By DEBRA K. SCHEIMAN-NEILSON
Allen County Senior Life Newspaper
FORT WAYNE — Kind, caring and compassionate are three adjectives Chuck Surack’s employees use to define him. They aren’t alone. Fort Wayne rejoices in the accomplishments and achievements of this humble human and how they’ve benefitted our great city.
“It feels like a personal responsibility really,” Surack proclaims. “I mean I’ve been incredibly fortunate and blessed. How sad would it be to go through life and not help others in need along the way?”
Helping is one of the things Surack does best. His choice of business investments has sustained or created many local job opportunities. His time, talents and philanthropic efforts have resulted in shelves full of awards, but Surack isn’t about the acclaim.
“The only reasoning behind the awards for me is the hope to encourage others,” he says.
Surack traces his successes as a leading entrepreneur, businessman and philanthropist back to his childhood where he made and sold potholders by the hundreds and managed an extensive paper route.
“The same principles I learned in Boy Scouts of being trustworthy, loyal, helpful, friendly, courteous, kind, obedient, cheerful, thrifty, brave, clean and reverent remain my same mottos to this day. These are amazing standards to live by and in which to conduct business. I teach all the employees to always do the right thing for the customer.”
Welcomed into Surack’s office, it felt more like a ‘home’ atmosphere where employees were cared for like extended family.
“I hate it when anyone feels intimidated by me,” he acknowledges. “I sit in the cafeteria and chat. Employees can get on my calendar anytime if they want to talk.”
He is clearly a man of influence, yet highly respectful and almost unassuming.
“My father was my biggest role model,” he recalls. “He was a chemical engineer who also ran various businesses including a TV repair shop, exterminator service and a pro-bowling center.”
Born in Ohio, Surack’s parents moved to Fort Wayne when he was a seventh-grader. A saxophonist since fifth grade, he continued playing through high school, where he was in Wayne High School marching band.

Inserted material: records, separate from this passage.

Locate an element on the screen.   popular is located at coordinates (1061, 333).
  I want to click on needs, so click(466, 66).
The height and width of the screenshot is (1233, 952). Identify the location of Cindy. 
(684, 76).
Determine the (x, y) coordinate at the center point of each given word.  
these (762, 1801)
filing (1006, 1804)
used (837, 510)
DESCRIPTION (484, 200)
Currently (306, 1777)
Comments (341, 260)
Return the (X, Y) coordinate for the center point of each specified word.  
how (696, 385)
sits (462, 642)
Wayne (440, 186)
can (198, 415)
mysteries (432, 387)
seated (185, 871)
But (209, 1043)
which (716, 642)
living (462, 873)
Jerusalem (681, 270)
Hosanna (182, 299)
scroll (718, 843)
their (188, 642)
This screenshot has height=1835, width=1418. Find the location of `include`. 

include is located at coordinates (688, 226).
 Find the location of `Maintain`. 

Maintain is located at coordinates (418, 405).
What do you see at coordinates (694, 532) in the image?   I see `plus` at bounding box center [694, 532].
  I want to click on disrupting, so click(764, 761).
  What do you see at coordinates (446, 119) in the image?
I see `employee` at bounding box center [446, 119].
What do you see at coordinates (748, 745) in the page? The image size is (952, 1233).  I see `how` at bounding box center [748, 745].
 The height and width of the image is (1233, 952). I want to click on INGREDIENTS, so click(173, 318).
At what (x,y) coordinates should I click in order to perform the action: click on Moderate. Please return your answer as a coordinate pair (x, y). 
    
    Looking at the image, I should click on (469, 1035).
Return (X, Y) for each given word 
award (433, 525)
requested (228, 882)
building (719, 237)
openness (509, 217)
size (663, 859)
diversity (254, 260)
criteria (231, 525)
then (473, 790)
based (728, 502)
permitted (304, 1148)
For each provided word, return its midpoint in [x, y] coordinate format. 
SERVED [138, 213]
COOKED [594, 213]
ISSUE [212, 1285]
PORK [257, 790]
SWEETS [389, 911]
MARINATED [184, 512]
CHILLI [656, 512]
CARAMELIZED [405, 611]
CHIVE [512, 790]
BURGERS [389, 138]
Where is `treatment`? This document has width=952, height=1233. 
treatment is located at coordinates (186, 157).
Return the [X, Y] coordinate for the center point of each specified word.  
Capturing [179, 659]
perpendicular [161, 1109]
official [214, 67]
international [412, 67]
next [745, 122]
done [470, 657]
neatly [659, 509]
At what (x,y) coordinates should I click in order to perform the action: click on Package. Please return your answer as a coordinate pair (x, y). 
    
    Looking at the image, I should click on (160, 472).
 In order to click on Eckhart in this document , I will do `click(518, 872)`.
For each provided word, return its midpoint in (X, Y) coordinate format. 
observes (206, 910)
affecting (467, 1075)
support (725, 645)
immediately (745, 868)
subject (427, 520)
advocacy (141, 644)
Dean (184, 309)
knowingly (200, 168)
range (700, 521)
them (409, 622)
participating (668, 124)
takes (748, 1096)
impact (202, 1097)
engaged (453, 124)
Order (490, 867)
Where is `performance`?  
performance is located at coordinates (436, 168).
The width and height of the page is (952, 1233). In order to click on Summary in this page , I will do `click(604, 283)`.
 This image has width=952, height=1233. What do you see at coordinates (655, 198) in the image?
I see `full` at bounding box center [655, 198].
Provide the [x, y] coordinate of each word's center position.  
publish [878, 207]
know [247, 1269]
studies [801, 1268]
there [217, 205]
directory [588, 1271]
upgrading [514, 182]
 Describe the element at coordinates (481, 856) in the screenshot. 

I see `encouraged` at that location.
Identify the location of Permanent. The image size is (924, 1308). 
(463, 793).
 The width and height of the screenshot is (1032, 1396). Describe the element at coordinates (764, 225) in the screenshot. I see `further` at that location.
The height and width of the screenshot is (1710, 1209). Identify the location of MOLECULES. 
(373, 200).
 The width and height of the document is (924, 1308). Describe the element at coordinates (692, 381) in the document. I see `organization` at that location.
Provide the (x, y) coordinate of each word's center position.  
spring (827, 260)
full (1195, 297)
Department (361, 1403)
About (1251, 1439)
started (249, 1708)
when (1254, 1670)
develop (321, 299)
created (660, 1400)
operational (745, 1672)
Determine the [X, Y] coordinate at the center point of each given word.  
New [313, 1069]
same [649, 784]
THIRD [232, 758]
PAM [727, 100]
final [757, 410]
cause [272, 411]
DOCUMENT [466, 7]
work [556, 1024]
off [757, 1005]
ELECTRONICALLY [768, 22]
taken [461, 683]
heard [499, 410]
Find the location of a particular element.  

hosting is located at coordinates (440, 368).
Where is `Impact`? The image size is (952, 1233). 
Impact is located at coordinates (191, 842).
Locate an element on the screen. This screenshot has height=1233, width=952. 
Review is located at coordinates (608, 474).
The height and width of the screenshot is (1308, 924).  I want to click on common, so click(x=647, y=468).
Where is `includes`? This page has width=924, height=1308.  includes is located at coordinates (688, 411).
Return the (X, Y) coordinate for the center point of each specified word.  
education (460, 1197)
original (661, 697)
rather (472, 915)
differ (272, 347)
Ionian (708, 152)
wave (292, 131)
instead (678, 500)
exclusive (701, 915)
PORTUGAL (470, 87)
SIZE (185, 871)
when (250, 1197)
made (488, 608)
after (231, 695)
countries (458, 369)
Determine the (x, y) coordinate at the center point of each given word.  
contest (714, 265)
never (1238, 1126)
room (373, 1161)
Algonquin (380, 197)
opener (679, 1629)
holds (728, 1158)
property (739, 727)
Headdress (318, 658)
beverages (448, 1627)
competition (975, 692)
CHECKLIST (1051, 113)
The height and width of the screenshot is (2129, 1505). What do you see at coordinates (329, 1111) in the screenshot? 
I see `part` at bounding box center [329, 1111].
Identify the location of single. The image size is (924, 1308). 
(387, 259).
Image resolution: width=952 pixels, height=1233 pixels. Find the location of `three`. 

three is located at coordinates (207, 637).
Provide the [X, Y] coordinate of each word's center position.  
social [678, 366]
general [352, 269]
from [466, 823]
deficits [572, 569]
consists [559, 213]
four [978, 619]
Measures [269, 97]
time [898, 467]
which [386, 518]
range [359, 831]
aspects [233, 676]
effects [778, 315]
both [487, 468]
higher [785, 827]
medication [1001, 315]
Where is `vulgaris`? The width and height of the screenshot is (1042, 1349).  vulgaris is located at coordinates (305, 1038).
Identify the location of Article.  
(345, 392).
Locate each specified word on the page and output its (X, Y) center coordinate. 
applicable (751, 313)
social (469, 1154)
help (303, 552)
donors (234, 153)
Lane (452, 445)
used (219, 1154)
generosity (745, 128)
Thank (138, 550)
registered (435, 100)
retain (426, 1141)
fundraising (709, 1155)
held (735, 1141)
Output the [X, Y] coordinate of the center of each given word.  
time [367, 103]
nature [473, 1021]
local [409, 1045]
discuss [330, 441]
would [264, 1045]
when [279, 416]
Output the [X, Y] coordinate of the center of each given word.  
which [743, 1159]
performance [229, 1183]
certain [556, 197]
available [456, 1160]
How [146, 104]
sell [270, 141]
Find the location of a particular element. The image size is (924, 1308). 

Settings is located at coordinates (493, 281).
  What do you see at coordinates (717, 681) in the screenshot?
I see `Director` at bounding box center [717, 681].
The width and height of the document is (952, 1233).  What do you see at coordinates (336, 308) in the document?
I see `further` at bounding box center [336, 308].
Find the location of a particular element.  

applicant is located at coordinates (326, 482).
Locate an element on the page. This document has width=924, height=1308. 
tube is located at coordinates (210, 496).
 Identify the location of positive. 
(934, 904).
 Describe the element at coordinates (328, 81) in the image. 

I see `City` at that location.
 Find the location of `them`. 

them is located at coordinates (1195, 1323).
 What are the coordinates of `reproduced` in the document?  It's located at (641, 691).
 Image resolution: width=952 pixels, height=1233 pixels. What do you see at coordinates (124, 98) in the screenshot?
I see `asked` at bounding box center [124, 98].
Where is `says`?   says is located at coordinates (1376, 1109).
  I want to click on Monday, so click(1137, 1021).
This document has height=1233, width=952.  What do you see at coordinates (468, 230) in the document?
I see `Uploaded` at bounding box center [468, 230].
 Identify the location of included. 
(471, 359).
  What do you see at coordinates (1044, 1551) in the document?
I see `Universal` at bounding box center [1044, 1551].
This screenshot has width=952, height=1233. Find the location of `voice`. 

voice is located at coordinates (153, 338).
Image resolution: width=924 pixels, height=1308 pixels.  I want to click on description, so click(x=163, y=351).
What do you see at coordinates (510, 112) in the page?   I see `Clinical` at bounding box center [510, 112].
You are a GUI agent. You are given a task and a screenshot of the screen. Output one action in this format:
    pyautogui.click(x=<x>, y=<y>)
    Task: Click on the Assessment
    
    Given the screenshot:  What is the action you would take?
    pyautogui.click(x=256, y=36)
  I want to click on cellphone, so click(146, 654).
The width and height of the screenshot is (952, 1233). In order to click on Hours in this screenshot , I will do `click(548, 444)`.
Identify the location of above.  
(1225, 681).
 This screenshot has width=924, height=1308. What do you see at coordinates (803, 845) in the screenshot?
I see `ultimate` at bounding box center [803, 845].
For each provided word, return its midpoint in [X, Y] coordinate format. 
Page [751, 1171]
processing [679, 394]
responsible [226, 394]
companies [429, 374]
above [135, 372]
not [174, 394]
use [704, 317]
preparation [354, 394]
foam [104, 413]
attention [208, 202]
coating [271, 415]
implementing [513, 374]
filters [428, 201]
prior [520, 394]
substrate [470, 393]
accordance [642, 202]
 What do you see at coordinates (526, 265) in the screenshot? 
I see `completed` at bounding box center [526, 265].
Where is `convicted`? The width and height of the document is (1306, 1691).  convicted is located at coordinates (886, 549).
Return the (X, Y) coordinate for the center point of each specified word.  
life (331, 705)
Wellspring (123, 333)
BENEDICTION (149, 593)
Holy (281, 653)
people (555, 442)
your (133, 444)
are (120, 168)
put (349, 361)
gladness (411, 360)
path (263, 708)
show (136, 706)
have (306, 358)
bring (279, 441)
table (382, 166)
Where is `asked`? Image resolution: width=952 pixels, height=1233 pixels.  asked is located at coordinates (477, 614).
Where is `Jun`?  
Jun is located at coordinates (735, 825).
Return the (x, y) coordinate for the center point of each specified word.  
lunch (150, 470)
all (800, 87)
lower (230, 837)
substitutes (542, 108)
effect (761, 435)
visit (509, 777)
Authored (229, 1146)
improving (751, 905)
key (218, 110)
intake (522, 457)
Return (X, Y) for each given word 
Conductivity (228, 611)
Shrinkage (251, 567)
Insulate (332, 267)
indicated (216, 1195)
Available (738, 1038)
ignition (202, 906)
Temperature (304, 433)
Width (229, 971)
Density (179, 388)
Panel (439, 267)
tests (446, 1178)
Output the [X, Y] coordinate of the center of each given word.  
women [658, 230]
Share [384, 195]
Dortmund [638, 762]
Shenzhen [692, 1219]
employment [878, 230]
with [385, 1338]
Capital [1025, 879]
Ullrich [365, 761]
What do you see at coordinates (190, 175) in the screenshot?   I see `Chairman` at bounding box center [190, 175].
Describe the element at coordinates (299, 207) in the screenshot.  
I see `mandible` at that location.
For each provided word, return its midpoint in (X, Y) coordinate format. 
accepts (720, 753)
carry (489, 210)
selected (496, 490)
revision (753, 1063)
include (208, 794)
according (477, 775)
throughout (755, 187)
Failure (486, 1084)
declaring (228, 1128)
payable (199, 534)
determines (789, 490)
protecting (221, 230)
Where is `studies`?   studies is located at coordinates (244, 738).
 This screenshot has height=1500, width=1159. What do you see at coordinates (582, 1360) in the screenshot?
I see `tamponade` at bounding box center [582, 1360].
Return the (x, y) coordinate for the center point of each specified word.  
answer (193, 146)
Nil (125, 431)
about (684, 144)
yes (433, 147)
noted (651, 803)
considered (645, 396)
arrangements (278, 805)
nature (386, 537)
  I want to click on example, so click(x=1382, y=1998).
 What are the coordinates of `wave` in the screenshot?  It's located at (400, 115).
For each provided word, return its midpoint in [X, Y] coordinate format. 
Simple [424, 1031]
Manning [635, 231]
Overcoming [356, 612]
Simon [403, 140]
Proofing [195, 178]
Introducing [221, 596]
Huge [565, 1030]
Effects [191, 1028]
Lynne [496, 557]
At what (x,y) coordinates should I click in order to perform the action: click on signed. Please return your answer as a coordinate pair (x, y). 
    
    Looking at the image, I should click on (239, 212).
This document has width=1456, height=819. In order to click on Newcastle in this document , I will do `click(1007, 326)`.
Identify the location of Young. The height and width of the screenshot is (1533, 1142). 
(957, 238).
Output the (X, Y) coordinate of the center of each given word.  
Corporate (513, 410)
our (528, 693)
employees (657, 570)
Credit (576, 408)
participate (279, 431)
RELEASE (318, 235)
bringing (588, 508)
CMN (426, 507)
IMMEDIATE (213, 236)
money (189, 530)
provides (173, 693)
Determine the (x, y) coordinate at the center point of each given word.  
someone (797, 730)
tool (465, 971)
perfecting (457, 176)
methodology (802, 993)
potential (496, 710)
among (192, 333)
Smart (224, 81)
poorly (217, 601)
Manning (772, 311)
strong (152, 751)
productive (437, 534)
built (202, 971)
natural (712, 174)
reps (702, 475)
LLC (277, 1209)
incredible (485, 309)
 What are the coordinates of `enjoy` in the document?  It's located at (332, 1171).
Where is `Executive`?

After graduation, he toured as a saxophonist/keyboardist with a band until 1979. He then returned home to Fort Wayne, creating a mobile 4-track recording studio out of an old VW bus, where he taped preachers and singers randomly, then reworked the recordings for better sound inside the living room of his mobile home. He later purchased a modest 1,000 square foot home, where his first recording was produced out of the garage. He dubbed the enterprise ‘Sweetwater Sound.’
By 1990, he was selling as well as recording. Ever tech savvy, he reverse engineered a Kurzweil 250 synthesizer and before long drew the attention of famous entertainers seeking his expertise for their own sound.
In 2006, Sweetwater opened its corporate headquarters on 44 acres off US 30 West with around 220 employees. Now 1,500 employee-strong, the ever expanding campus holds corporate offices, a music store, recording studio, service center, theater and pavilion for concerts, warehouses and more.
“No two days are alike ever,” affirms Surack. “I work hard – 110 percent and play hard. I’m just a normal person who believes failure is not an option; anything is possible.”
Surack, 61, and his wife, Lisa, have two adult sons, Cameron and Tyler and a 12-year-old daughter, Adderley. He remains an active musician and enjoys flying helicopters.